Winter this year took a slow start. It was over 40 degrees into January, which is very rare in a place like Chicago. While nobody was holding their breath for a mild winter, secretly everyone was hoping for it. And here comes February, true to nature, bringing temperatures below 20. Absolutely freezing.
Looking for something to do that did not involve going outside, my mom suggested I make a soup, a vegetable soup to be exact. After hanging up the phone, I decided that was a great idea. I truly enjoy making homemade soup – mainly because there are minimal dishes to clean!
I’ve been eyeing this particular soup on Beth Kirby’s blog Local Milk. Her food and aesthetic have inspired me for a while now. Having worked in restaurants for 7 years, I find her recipes to be incredibly succinct and perform very well for home cooks. I’m very happy with how well this soup turned out. I added my own twist to it with asian spices, but the soul of the recipe still comes through. Its warm and soothing with a little kick to it. PERFECT for these current freezing temps!

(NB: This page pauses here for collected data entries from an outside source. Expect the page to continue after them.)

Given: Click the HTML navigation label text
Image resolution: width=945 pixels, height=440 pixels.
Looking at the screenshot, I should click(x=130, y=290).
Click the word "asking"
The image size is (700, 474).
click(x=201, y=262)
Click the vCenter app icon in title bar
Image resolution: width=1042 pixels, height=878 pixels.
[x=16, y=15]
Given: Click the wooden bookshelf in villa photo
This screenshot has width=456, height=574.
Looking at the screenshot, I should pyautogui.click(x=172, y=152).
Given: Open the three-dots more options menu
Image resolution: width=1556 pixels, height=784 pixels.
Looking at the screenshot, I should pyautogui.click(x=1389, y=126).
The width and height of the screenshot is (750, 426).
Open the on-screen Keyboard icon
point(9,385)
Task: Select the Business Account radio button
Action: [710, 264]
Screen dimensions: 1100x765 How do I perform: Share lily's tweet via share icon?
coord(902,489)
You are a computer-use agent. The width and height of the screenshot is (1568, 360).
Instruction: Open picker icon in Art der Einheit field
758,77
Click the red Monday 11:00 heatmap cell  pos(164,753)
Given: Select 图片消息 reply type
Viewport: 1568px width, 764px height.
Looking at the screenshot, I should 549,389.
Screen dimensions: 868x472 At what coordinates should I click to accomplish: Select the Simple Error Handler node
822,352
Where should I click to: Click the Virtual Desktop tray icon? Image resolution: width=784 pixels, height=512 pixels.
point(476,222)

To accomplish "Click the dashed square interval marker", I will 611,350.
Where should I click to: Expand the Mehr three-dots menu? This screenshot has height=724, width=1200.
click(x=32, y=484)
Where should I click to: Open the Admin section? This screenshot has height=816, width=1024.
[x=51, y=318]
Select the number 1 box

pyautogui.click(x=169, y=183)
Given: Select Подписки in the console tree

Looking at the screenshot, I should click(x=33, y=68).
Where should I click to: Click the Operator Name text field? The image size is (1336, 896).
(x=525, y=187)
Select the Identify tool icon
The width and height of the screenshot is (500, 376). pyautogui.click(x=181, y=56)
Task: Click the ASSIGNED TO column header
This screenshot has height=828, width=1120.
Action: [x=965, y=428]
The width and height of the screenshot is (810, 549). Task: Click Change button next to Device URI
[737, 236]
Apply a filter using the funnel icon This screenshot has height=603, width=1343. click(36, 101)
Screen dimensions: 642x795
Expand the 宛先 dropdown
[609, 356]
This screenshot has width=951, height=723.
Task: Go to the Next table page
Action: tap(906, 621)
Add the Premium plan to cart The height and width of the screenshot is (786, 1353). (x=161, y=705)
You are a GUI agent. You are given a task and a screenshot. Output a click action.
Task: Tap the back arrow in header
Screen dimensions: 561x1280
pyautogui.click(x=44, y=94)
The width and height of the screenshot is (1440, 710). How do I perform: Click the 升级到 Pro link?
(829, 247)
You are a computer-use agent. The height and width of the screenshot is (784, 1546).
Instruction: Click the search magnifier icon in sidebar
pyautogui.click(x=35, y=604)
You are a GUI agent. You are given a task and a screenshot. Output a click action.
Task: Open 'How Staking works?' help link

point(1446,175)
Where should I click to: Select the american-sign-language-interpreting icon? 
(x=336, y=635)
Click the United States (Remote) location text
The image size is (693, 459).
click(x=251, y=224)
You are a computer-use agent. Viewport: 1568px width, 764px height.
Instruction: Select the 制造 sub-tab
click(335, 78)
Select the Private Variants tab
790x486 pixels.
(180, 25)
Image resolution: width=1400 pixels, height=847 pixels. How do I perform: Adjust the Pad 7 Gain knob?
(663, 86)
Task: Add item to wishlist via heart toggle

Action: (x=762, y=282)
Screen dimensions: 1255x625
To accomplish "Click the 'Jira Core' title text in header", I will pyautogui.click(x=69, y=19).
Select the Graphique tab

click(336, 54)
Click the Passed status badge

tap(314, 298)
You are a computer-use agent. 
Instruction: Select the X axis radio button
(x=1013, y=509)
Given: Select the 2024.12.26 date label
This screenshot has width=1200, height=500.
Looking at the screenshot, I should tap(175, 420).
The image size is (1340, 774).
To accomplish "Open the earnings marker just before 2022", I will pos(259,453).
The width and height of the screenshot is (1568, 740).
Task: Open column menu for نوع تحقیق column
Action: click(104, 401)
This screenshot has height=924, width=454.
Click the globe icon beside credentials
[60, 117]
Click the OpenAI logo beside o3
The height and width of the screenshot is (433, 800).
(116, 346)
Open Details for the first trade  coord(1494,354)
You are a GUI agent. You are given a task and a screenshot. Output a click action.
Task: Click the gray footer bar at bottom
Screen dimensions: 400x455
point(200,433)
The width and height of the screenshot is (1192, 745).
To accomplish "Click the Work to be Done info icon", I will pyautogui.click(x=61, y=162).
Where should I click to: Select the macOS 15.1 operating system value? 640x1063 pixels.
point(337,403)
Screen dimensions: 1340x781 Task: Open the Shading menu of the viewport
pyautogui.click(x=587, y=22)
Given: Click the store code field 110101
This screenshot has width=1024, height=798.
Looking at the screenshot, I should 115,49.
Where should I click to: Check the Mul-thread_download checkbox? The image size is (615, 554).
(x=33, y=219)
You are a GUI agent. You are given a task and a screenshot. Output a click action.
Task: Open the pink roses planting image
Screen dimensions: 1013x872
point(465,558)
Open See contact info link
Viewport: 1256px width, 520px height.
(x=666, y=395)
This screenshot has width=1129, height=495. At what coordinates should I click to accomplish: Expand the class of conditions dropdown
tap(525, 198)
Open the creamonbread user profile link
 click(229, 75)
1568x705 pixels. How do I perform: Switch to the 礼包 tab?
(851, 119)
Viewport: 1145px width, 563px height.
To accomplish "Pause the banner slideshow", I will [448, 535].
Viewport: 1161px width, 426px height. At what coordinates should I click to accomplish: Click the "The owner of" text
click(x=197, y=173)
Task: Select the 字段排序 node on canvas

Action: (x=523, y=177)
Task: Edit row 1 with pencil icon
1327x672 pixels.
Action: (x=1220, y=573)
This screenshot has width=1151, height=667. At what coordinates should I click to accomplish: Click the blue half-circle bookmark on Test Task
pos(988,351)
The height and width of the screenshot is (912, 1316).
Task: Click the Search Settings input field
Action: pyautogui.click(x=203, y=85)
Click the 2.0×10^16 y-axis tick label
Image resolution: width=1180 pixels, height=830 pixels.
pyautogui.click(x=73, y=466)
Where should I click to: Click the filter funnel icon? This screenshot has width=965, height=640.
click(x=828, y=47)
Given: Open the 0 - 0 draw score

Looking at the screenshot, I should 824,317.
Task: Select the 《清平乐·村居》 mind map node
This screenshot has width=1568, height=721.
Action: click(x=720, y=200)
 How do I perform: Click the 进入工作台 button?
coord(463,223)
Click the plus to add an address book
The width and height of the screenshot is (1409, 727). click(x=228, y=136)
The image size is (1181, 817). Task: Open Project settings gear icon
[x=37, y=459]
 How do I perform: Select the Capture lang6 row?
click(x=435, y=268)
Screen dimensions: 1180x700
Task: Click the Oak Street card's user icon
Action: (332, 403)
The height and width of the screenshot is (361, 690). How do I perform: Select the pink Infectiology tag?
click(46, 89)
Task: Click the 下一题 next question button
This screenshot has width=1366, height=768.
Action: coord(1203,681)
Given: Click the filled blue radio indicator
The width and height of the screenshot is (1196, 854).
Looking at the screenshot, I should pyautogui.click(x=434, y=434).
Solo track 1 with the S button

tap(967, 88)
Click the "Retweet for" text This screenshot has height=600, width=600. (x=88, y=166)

Here is the recipe from Local Milk with my additions
- Winter Greens (1 bundle collard, 1 bunch kale, 1 5 oz box spinach)
- 1 yellow onion, diced
- 2 cloves garlic, minced
- 2 tablespoons minced, fresh ginger
- 2 tablespoons olive oil
- 1/2 head of cauliflower, cut into 1″ or so chunks
- 32 oz vegetable stock
- 1 teaspoon salt or to taste
- Black Pepper to taste
- juice of 1 lemon
- 1 teaspoon honey or to taste
- 2 tablespoons sherry vinegar or to taste
- 1 tablespoon yellow curry powder
- 1 teaspoon turmeric
- 1 tablespoon hot sauce or to taste, preferably made with thai chilies
- 1/2 cup coconut milk (to thin soup out if necessary)
- dill, or cilantro (for garnish, optional)
- Maldon Sea Salt, for finishing
- Thai Chili spiced Cashews (for garnish, optional)
- Pumpkin Seeds (for garnish, optional)
- Heat the oil in a large soup pot until melted, add the onions first, followed by the garlic and ginger, and sweat until the onions are translucent.
- Add the greens in bunches, stirring between additions and allowing them to cook down before adding more so you can fit it all in the pot. I prefer to start with the collards (they are the sturdiest and take the longest to wilt), then the kale and spinach last. Once the greens are wilted, add the cauliflower.
- Add the vegetable stock and the rest of the seasonings. Simmer until the cauliflower is tender. Puree in a blender. Return to the pot. Thin out if necessary with more stock, water, or I prefer coconut milk. Serve warm, garnished with spiced cashews, dill (or cilantro), and pumpkin seeds. Beth recommends crust bread on the side, and I couldn’t agree more!